- **Text under study**
++++
José Rafael de Silva Fernández de Híjar y Palafox, 12th Duke of Híjar (29 March 1776 – 16 September 1863), was a Spanish peer who was a director of the Prado Museum between 1826 and 1838, and Sumiller de Corps between 1824 and 1854.

== Early life ==
José Rafael was born in Madrid on 29 March 1776. He was the second son of Pedro de Alcántara Fernández de Híjar y Abarca de Bolea, 9th Duke of Híjar and Rafaela de Palafox y Croy d'Havré.

He unexpectedly became Duke of Híjar in 1818 when his elder brother, Agustín Pedro Fadrique, 10th Duke of Híjar, died in 1817 and his brother's only daughter, Francisca Javiera, 11th Duchess of Híjar, died in 1818. He also inherited the titles of Duke of Lécera, Almazán and Bourneville, as well as Count-Duke of Aliaga, Marquess of Ornani, Almenara and Torres, and Count of Belchite, Salinas, Ribadeo and Aranda.

==Career==
He was a Senator, a Knight in the Order of the Golden Fleece and the Order of Santiago. He fought against the French and reached the rank of Lieutenant general.

In 1824, King Ferdinand VII of Spain made him Sumiller de Corps and in 1826, he became Director of the Prado Museum. During his period as director, the museum acquired the Christ Crucified by Velázquez, and the collection of María Teresa de Borbón, 15th Countess of Chinchón. He kept the museum's collection together in the uncertain times following the death of King Ferdinand VII of Spain.
++++
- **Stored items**
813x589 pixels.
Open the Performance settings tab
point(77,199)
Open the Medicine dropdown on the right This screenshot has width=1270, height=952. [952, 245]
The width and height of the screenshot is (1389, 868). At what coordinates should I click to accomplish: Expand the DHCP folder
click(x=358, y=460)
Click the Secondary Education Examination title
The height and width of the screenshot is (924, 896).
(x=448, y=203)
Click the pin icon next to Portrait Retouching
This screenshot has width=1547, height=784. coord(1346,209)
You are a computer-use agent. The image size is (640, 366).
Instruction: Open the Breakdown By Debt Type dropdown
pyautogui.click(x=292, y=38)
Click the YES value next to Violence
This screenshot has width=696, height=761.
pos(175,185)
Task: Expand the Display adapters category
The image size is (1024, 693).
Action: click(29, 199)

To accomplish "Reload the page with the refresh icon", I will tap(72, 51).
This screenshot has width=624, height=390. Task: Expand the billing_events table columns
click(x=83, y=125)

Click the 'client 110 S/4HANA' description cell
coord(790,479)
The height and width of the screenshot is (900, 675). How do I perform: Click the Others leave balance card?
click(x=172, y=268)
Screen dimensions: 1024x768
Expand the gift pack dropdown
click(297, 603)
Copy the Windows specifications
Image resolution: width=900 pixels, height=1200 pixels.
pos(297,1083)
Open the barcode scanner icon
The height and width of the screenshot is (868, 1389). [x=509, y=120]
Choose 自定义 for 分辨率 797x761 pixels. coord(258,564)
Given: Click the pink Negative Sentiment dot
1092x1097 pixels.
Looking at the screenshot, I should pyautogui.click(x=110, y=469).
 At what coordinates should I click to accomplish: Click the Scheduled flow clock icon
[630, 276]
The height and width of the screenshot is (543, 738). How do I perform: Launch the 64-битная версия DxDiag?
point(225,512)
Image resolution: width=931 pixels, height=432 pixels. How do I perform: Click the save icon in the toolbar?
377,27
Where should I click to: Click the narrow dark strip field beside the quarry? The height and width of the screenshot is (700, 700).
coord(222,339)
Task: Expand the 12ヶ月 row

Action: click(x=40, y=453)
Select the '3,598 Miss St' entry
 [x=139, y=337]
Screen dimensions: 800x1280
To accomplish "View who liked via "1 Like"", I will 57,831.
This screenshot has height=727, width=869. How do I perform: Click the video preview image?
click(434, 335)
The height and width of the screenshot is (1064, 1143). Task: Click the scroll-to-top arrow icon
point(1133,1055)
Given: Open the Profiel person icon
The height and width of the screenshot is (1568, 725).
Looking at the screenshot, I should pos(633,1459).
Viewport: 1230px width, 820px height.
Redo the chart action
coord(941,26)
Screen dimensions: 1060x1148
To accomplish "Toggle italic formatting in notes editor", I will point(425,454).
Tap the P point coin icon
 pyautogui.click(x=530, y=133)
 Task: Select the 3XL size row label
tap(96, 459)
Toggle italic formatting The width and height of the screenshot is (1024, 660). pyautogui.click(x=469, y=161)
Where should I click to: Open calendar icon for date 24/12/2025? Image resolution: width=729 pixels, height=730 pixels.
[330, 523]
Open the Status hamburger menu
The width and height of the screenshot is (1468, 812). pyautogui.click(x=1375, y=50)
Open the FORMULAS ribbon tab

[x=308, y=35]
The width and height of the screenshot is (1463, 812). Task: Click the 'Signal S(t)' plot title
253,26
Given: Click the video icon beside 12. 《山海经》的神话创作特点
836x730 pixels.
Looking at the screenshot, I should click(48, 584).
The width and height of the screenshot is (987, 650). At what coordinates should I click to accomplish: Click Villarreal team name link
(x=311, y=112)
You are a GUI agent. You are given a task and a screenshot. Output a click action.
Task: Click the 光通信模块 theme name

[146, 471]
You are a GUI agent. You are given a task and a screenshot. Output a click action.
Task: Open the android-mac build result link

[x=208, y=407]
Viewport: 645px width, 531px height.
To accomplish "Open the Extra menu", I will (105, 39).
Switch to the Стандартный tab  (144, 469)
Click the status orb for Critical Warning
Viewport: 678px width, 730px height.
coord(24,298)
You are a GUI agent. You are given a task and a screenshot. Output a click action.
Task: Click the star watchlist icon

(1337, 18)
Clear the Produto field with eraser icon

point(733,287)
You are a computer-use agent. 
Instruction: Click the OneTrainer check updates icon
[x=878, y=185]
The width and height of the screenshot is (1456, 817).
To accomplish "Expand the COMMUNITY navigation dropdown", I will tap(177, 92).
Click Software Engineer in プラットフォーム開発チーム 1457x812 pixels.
++++
- **What this exercise asks**
A. Answer these questions using the passage on the Duke of Híjar:
(i) In which city was he born?
(ii) In what year did he become Director of the Prado Museum?
(iii) What military rank did he reach?
B. List every place for which the passage on the Duke of Híjar says he inherited the title of Count. Do not include the title of Count-Duke.
C. Resume the passage on the Duke of Híjar after its last sentence.

- **Per-task outputs**
A.
(i) Madrid
(ii) 1826
(iii) Lieutenant general

B. Belchite, Salinas, Ribadeo, Aranda

C.
==Personal life==
In 1801, he married Juana Nepomucena Fernández de Córdoba Villarroel Spínola y la Cerda (1785–1813), 8th Countess of Salvatierra, and had three children:

- Cayetano de Silva y Fernández de Córdoba, 13th Duke of Híjar (1805–1865), who married María de la Soledad Bernuy y Valda, a daughter of the Count of Montealegre.
- Andrés Avelino de Silva y Fernández de Córdoba, 13th Duke of Aliaga (1806–1885), who married Mary Caroline Campbell, a daughter of William Johnston Campbell and, in 1843. Mary was a granddaughter of Lt.-Gen. Colin Campbell and niece of Sir Guy Campbell, 1st Baronet.
- María Antonia de Silva y Fernández de Córdoba (b. 1808).

The Duke of Híjar died in Madrid in 16 September 1863.

===Descendants===
Through his eldest son Cayetano, he was a grandfather of Agustín de Silva y Bernuy, 14th Duke of Híjar. As the 14th Duke died without issue, he was succeeded in the family titles by his first cousin, Alfonso de Silva y Campbell, who became the 15th Duke of Híjar. The 15th Dukes father, who was still living, had renounced his right to the titles in favor of his first-born son.